While binge watching a television show—the only way to watch a television show—I noticed that the moon was full every single time it was shown. It was a minor thing, but it annoyed me. When one episode provided a date to go with the full moon, I did a quick Internet search and confirmed that the full moon was in fact not accurate.
I didn’t stop watching the show, but I was momentarily pulled out of the story. And while this may say more about me than it does about the show itself, I’m sure I’m not the only one to get hung up on details like this.
So how can you, as a writer, avoid making similar mistakes?
First, keep a calendar for your novel. I rarely include dates when I write, but I almost always have specific dates in mind. I may not mention them, but I pay attention to things like holidays, days of the week, and yes, sometimes even moon phases. This way, the few time references that make it into the book are consistent. In other words, I don’t say it’s Monday and then two days later say it’s Monday again. I don’t make it snow in summer. I don’t say the moon is full every time I describe it.
Second, keep track of other schedules as needed.

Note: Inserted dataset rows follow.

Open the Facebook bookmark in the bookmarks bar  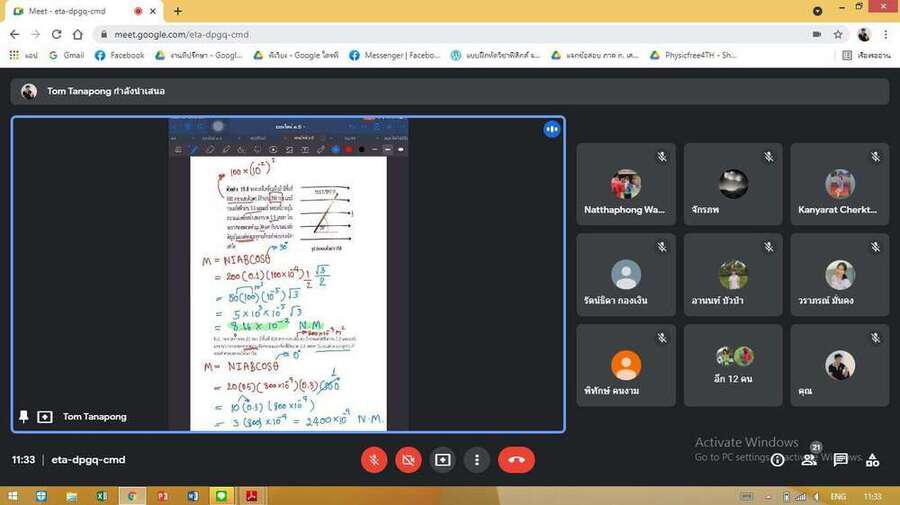pyautogui.click(x=119, y=56)
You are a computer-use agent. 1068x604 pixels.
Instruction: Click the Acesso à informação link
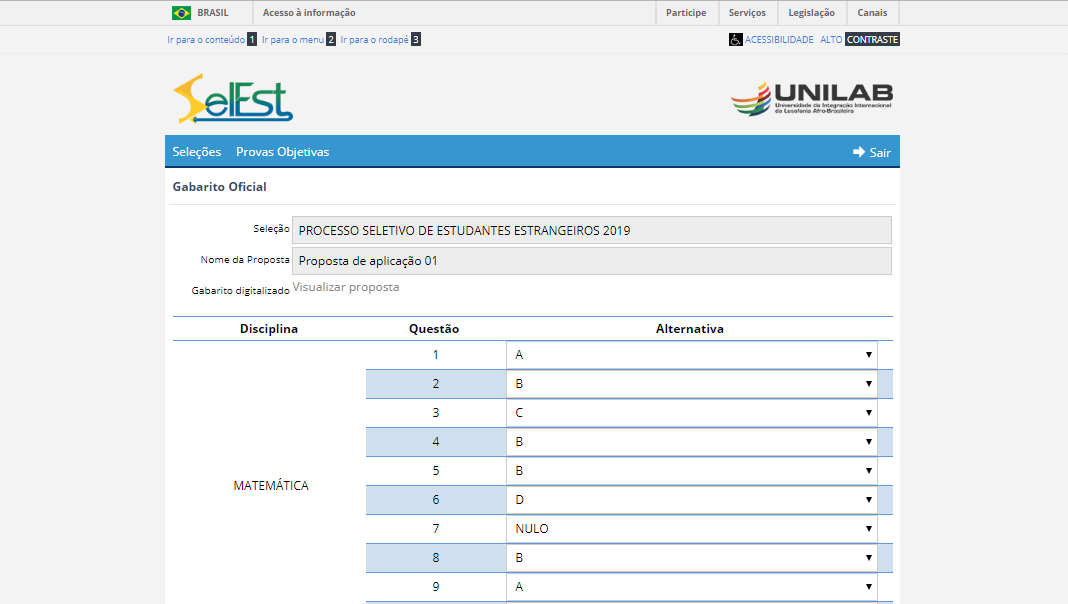309,13
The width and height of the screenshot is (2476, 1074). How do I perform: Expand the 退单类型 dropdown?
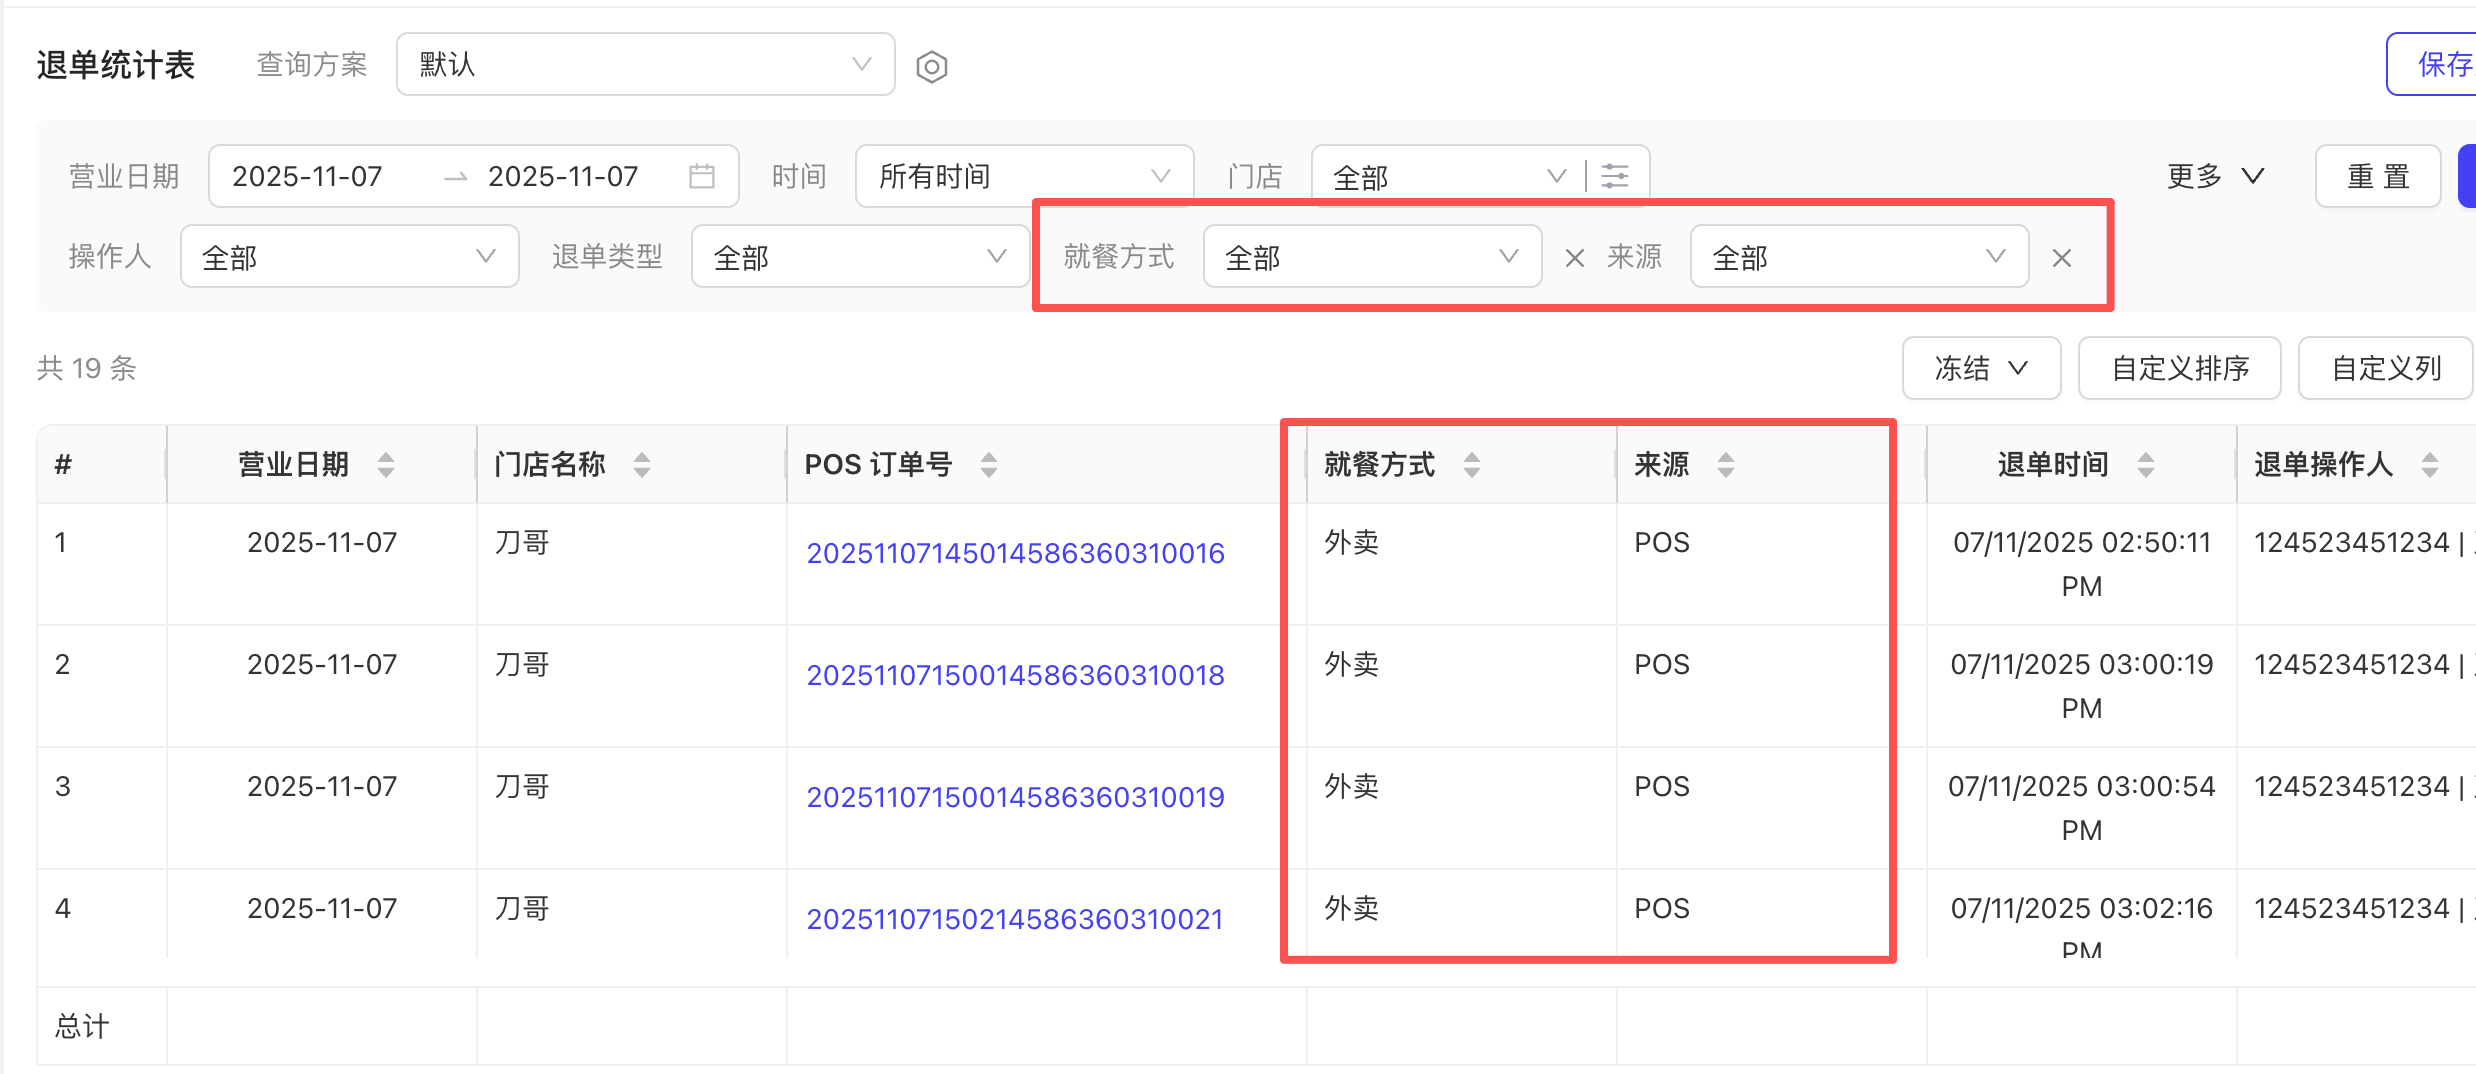860,257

For example, if I’m writing something set in a school, I keep track of the school’s start and end times and the characters’ class schedules. Depending on your story, you might need to note things like public transportation schedules or time zone differences.
Finally, if you have multiple point-of-view characters, make sure you keep track of both their individual timelines and how their timelines relate to each other.
You don’t need a fancy program to do this. You can find calendars online for present, past, and future years. Print them if you want, or just refer to them as you write. You can also use day planners for your characters' schedules, but honestly, I generally find that a couple of charts added to my other manuscript notes does the trick. The key is to know more about your manuscript’s timeline than the readers do.